Ingredient of the Week, March 3: Sour Cream
Sour cream has become a staple in most kitchens, kept on hand to make quick dips, thicken sauces, and of course, to top baked potatoes. It also tenderizes and softens baked goods.
Lactic acid-producing bacteria is added to cream to produce the slightly tart, thick sour cream. Food and Drug Administration standards dictate the butterfat content may not be less than 18 percent for products labeled as sour cream.
Commercial sour cream may also include rennet, gelatin, flavoring agents, vegetable enzymes, sodium citrate, and salt. Check the label if you suffer from food allergies or make your own homemade sour cream.
Sour Cream Tips and Hints
Although sealed sour cream may be stored up to two weeks beyond the sell-by date, it will lose flavor as it ages.
Sour cream should always be kept refrigerated.
Do not use the carton as a serving container. Remove what you need and return the carton to the refrigerator immediately.
You may notice some liquid separation in sour cream after opening. You can either pour off the liquid or stir it back in.
Pink or green scum is an indicator of spoilage. If you see this on the top of the sour cream, throw the whole thing out.
Before adding to any hot liquid, bring sour cream to room temperature.

[COMPLETE THE FOLLOWING]
1: According to the sour cream article, what is the lowest butterfat content allowed for a product labeled as sour cream?
2: Copy the part of the sour cream article between "Commercial sour cream" and "whole thing out.", inclusive.

[STUDY MATERIAL]
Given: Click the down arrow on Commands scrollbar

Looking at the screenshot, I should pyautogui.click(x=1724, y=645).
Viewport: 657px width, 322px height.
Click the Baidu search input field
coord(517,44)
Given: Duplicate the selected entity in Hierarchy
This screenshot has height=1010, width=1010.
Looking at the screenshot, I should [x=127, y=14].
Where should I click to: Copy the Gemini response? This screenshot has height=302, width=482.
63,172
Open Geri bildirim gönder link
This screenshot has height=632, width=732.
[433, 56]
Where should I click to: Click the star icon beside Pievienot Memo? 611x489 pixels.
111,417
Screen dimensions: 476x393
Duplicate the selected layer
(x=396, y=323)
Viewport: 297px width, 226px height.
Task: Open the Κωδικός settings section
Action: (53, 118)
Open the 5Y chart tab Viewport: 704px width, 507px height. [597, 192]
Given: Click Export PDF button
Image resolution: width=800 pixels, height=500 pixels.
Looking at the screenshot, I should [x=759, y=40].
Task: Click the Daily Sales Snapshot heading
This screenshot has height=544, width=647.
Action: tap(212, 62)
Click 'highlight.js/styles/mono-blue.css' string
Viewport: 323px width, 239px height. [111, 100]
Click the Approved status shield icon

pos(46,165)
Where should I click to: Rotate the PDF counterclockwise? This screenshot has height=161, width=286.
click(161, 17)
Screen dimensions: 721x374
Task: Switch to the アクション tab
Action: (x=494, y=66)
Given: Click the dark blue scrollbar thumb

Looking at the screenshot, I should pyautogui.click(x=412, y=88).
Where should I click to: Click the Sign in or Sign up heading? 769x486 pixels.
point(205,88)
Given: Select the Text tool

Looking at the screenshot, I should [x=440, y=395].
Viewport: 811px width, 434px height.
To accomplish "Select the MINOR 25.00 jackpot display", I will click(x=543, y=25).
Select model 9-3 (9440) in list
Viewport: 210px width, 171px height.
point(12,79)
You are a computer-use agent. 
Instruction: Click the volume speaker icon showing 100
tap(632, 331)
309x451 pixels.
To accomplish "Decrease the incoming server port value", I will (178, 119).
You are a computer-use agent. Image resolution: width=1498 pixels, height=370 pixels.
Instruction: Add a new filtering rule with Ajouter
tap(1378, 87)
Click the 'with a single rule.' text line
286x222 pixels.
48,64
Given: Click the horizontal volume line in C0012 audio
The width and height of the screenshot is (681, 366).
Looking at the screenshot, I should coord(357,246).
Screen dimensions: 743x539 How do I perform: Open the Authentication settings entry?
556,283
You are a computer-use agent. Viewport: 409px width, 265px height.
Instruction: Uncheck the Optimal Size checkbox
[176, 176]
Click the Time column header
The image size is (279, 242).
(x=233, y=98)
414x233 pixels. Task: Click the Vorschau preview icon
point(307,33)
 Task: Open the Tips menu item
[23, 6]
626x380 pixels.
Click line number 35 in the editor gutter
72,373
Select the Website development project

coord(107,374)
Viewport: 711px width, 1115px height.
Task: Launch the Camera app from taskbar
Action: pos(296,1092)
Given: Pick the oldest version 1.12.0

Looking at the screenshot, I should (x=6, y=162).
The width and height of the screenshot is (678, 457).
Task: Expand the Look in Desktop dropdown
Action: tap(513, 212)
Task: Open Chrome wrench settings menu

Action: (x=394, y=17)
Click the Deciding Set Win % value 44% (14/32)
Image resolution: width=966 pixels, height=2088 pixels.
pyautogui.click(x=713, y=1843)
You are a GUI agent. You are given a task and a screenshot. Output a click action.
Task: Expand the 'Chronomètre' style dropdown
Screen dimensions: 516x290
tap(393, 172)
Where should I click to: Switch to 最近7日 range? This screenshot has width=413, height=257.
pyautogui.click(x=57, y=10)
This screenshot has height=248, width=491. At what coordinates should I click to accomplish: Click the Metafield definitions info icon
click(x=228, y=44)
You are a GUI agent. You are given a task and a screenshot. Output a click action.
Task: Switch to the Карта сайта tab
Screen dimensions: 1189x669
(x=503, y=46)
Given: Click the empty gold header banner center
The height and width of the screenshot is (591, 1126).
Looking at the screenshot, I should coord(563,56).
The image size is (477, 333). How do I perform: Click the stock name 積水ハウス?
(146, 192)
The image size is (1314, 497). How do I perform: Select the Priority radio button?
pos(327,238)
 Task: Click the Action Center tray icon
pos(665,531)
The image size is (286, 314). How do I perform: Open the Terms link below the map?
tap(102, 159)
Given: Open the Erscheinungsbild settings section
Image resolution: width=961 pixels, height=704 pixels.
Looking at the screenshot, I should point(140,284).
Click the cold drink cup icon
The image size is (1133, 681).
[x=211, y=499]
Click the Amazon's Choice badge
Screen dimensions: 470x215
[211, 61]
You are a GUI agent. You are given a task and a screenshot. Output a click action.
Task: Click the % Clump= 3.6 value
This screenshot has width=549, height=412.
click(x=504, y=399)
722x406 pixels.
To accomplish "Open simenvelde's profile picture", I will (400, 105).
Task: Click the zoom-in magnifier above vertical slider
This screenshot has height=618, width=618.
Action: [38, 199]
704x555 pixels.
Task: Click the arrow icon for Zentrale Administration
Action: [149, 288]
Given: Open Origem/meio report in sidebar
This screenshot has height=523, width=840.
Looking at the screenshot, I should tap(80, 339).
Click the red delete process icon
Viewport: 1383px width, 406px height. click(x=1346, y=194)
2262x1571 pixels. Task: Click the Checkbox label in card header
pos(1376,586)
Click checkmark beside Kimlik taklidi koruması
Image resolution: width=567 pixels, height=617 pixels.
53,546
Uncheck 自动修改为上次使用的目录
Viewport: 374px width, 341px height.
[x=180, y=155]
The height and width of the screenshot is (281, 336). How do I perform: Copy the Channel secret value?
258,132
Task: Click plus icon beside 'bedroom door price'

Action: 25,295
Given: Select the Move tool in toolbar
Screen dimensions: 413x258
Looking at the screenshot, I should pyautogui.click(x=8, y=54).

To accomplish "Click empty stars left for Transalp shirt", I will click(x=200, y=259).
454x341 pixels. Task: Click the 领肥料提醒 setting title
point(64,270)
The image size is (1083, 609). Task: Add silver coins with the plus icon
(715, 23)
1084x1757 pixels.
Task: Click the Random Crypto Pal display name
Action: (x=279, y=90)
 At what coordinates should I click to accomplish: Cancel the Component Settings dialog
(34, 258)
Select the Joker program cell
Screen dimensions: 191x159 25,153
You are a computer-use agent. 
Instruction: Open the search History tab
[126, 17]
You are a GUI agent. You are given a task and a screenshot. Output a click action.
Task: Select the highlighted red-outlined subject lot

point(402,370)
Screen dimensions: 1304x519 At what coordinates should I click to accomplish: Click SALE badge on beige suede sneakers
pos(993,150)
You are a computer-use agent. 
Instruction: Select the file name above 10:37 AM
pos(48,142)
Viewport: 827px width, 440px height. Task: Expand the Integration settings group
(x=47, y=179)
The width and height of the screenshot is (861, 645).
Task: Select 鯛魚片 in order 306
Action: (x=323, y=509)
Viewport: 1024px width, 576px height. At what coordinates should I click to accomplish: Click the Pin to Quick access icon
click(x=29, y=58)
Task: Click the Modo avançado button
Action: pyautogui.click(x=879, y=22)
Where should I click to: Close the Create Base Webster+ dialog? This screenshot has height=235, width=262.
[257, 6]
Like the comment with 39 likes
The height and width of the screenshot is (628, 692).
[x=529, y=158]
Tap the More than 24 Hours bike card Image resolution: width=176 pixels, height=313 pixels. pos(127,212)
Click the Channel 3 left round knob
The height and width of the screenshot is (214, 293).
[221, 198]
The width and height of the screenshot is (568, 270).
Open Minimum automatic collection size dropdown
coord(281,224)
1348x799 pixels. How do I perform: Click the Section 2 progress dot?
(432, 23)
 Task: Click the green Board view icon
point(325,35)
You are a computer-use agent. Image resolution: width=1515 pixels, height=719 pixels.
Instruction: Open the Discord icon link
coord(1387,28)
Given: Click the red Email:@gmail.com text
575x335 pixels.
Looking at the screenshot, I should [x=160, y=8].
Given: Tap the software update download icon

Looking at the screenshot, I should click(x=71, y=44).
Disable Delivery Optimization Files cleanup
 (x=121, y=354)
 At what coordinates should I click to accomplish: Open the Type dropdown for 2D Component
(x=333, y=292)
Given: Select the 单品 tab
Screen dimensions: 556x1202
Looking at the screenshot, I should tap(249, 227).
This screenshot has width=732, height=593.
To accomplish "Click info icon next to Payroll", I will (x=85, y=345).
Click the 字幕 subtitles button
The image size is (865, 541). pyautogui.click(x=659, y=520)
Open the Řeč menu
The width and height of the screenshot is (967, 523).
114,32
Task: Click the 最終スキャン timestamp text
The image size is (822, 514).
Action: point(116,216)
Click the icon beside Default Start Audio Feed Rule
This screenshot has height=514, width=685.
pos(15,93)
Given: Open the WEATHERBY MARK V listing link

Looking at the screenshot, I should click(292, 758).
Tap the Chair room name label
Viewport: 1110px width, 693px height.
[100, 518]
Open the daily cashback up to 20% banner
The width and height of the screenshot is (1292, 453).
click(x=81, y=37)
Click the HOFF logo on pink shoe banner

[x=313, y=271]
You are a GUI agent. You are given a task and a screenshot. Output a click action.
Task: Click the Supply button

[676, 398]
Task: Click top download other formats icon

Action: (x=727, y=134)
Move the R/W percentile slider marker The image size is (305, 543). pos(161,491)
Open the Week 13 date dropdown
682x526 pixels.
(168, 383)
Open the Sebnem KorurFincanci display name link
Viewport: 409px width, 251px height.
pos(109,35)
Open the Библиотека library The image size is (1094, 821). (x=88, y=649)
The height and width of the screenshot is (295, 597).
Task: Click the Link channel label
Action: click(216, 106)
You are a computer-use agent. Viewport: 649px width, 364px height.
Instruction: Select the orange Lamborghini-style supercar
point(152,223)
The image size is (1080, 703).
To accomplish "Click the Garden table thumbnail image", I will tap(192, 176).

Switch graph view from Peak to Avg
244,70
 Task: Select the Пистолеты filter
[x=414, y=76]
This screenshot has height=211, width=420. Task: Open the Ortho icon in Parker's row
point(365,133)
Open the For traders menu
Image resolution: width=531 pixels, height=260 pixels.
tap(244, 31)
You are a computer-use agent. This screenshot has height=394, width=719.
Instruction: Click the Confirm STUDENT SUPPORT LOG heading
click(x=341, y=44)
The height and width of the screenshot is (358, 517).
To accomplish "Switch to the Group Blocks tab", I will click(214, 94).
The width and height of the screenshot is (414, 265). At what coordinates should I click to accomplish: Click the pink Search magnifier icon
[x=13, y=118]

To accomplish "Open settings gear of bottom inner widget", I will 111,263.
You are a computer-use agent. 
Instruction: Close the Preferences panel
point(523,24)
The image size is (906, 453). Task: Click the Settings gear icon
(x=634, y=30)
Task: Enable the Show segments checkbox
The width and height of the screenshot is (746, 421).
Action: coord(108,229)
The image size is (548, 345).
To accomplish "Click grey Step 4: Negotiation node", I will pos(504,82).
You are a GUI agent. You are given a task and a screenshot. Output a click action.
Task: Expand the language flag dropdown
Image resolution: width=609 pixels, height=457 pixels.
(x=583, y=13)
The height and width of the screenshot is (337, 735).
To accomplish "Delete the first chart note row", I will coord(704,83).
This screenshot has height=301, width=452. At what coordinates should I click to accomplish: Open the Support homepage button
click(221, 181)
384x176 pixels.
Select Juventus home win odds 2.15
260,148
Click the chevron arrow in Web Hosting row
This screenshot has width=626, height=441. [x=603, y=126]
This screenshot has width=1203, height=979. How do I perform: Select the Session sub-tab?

[PROBLEM SOLUTIONS]
1: 18 percent

2:
Commercial sour cream may also include rennet, gelatin, flavoring agents, vegetable enzymes, sodium citrate, and salt. Check the label if you suffer from food allergies or make your own homemade sour cream.
Sour Cream Tips and Hints
Although sealed sour cream may be stored up to two weeks beyond the sell-by date, it will lose flavor as it ages.
Sour cream should always be kept refrigerated.
Do not use the carton as a serving container. Remove what you need and return the carton to the refrigerator immediately.
You may notice some liquid separation in sour cream after opening. You can either pour off the liquid or stir it back in.
Pink or green scum is an indicator of spoilage. If you see this on the top of the sour cream, throw the whole thing out.